In Situ Forming Poly(ethylene glycol)- Poly(L-lactide) Hydrogels via Michael Addition: Mechanical Properties, Degradation, and Protein Release

• Published in: Macromolecular chemistry and physics Vol. 213; no. 7; pp. 766 - 775
• Main Authors: Buwalda, Sytze J., Dijkstra, Pieter J., Feijen, Jan
• Format: Journal Article
• Language: English
• Published: Weinheim WILEY-VCH Verlag 13.04.2012; WILEY‐VCH Verlag; Wiley
• Subjects: Applied sciences; biodegradable; drug delivery systems; Exact sciences and technology; hydrogels; Organic polymers; PEG-PLLA; Physicochemistry of polymers; Properties and characterization; Solution and gel properties; star polymers; Biological properties; Ring opening polymerization; Viscoelasticity; drug delivery systems; biodegradable; End group; Biodegradability; Lactic acid copolymer; Drug carrier; Ethylene oxide polymer; Colloidal gel; Release; Lysozyme; PEG-PLLA; Michael addition; Swelling; Enzyme; Control release polymer; Albumin; Crosslinking; hydrogels; Ethylene oxide copolymer; Experimental study; In vitro; Glycosylases; Hydrolysis; star polymers; Optically active copolymer; Chemical modification; Glycosidases; Preparation; Hydrolases; Block copolymer; Aliphatic copolymer
• ISSN: 1022-1352; 1521-3935
• DOI: 10.1002/macp.201100640

Chemically crosslinked hydrogels are prepared at remarkably low macromonomer concentrations from 8‐arm poly(ethylene glycol)‐poly(L‐lactide) star block copolymers bearing acrylate end groups (PEG‐(PLLAn)8‐AC, n = 4 or 12) and multifunctional PEG thiols (PEG‐(SH)n, n = 2, 4, or 8) through a Michael‐type addition reaction.

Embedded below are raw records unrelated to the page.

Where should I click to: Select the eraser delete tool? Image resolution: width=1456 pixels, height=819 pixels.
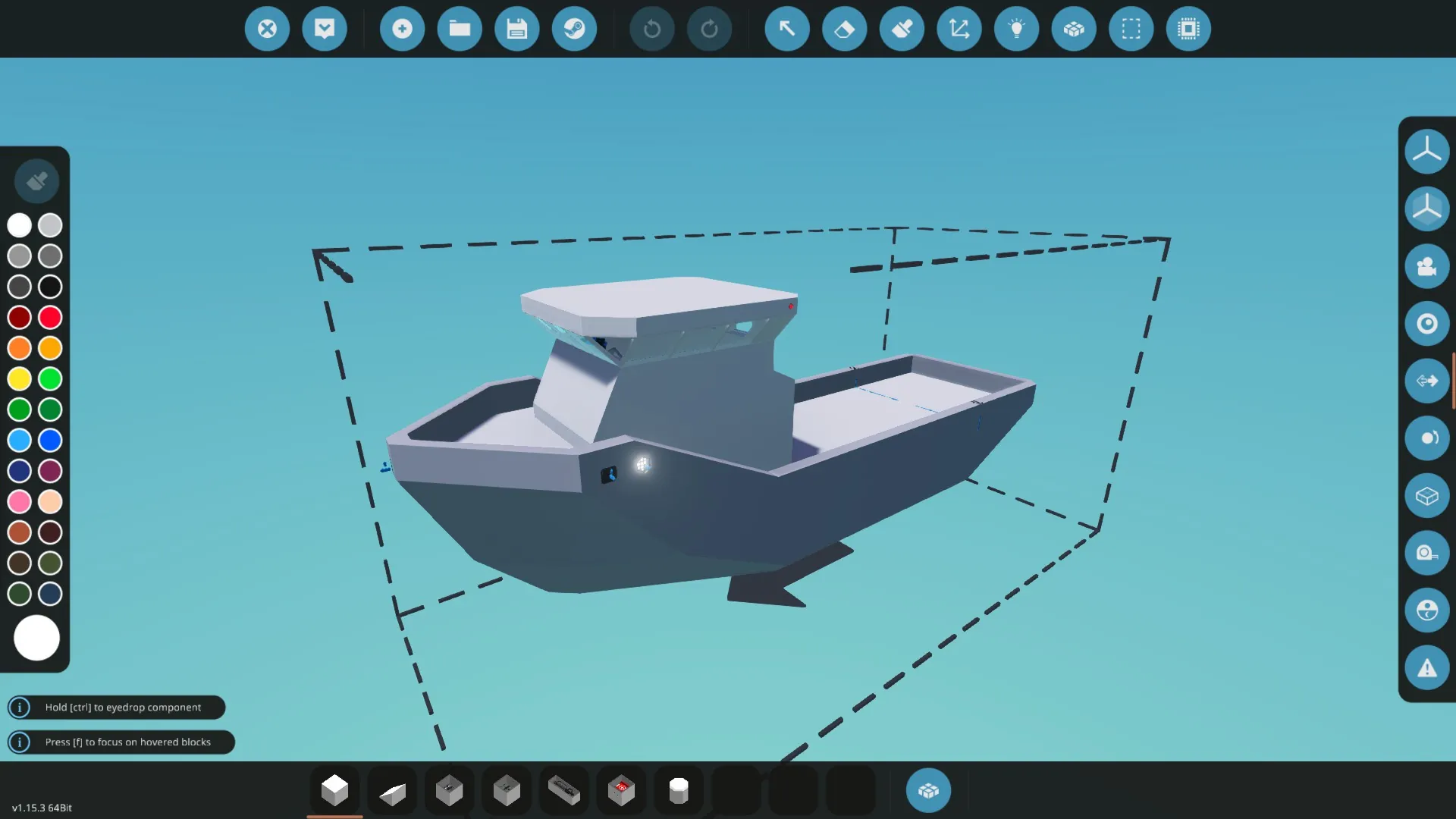point(844,29)
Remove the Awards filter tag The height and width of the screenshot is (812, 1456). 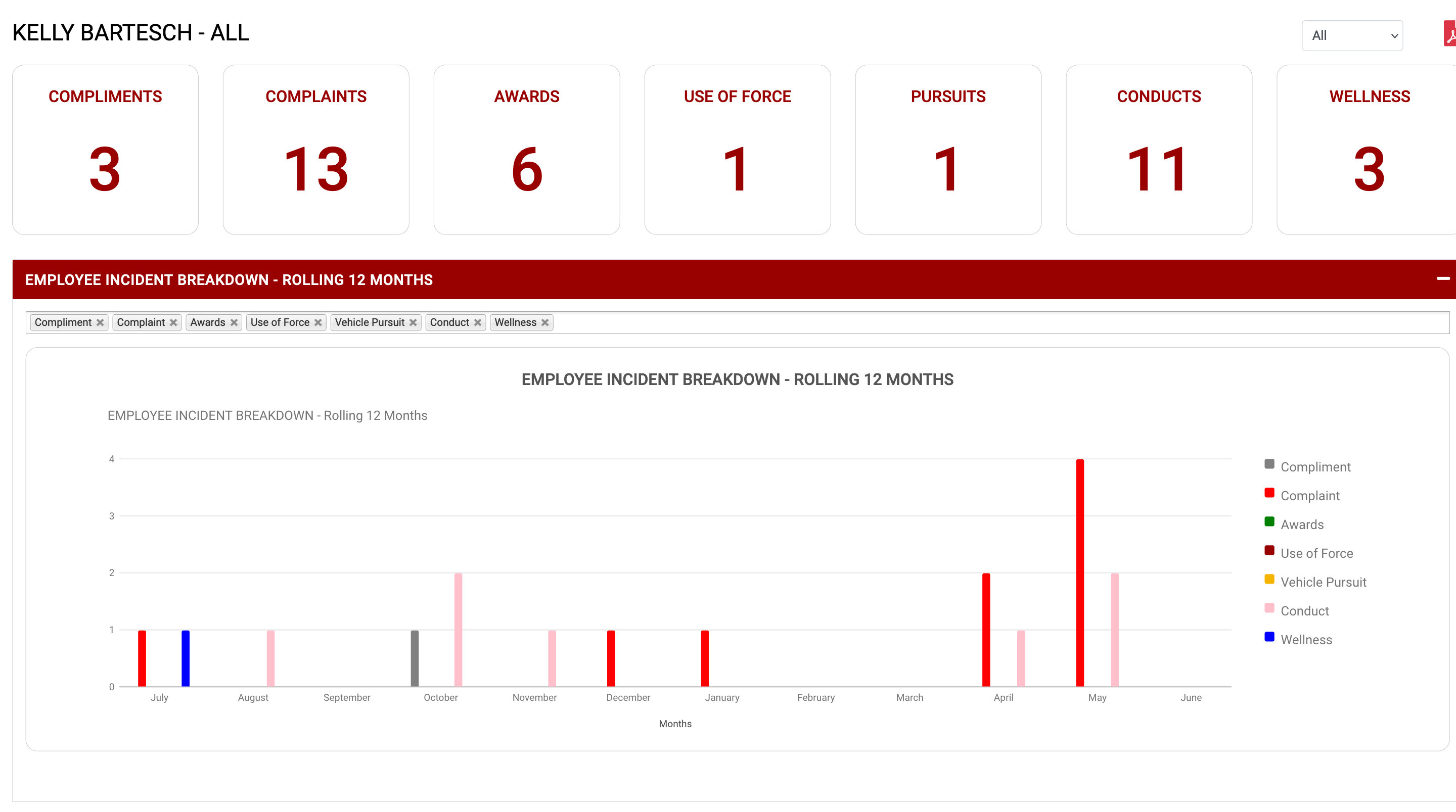point(234,322)
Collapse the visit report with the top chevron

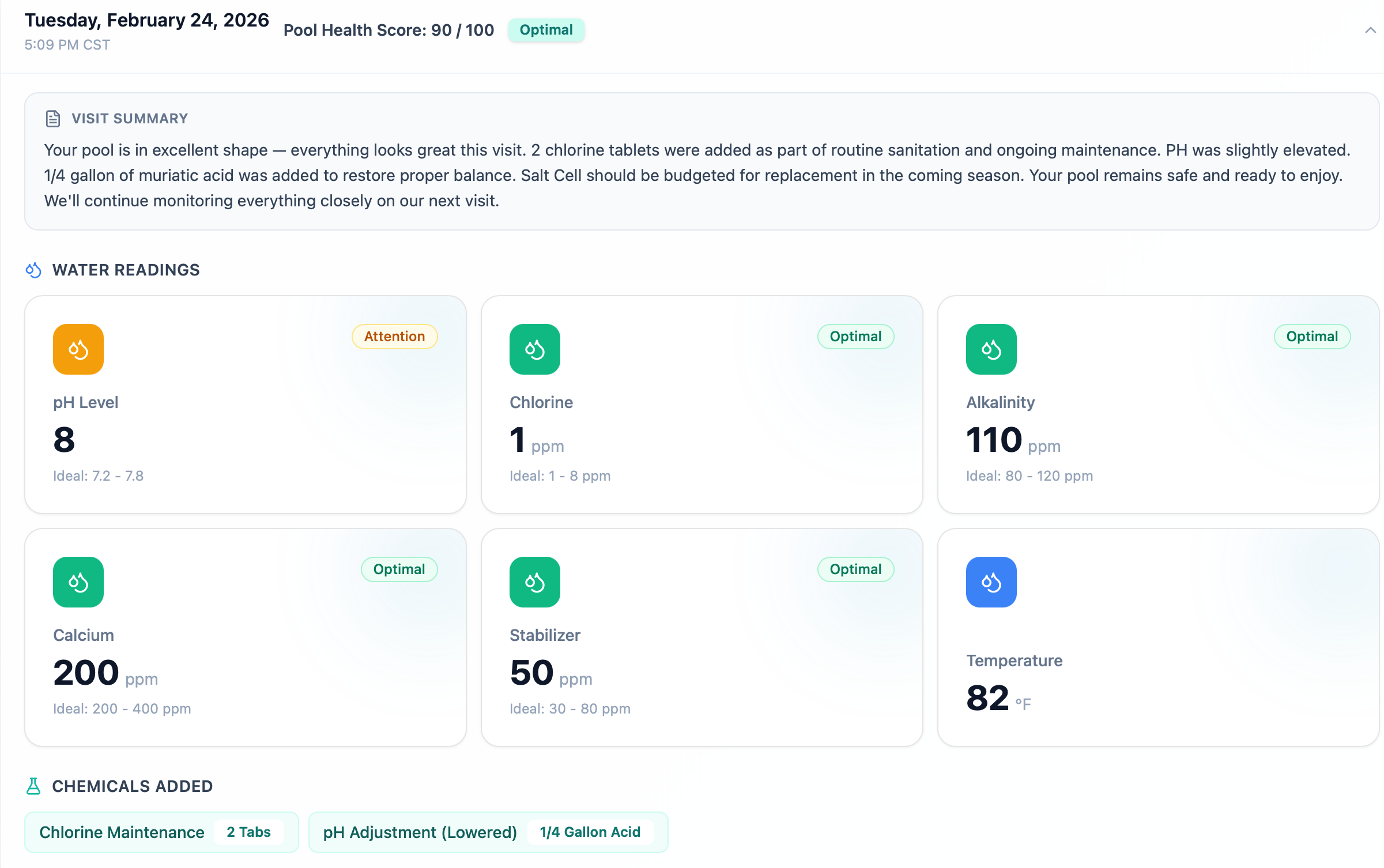pyautogui.click(x=1370, y=31)
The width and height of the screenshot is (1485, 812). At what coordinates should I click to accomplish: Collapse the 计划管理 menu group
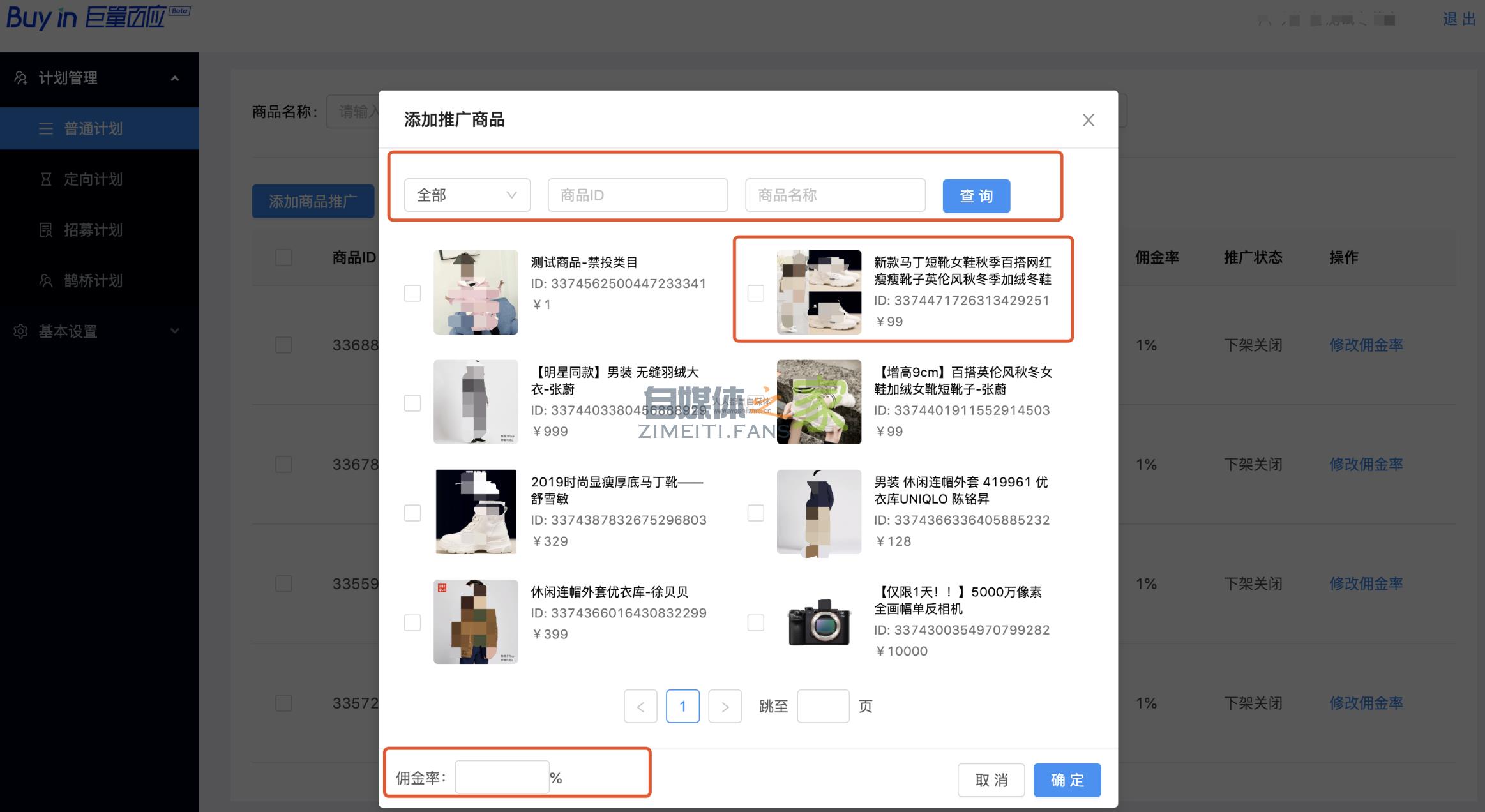174,78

Hydrogels are obtained within 1 min after mixing PEG‐(PLLA4)8 ‐AC and PEG‐(SH)8 in phosphate buffered saline, quickly reaching a high storage modulus of 17 kPa. Lysozyme and albumin are released for 4 weeks from PEG‐(PLLA12)8‐AC/PEG‐(SH)8 hydrogels. Lysozyme release from PEG‐(PLLA12)8‐AC/PEG‐(SH)2 and PEG‐(PLLA12)8‐AC/PEG‐(SH)4 hydrogels is significantly faster with complete release in 3 and 12 d, respectively, as a result of a combination of degradation and diffusion. Protein release from chemically crosslinkedhydrogels formed in situ by reaction between 8‐arm acrylated PEG‐PLLA star block copolymers and multifunctional PEG thiols is studied in relation to crosslink density and degradation properties. The hydrogels can be tuned with a broad range of mechanical, degradation, and release properties and therefore hold promise as a versatile drug delivery system.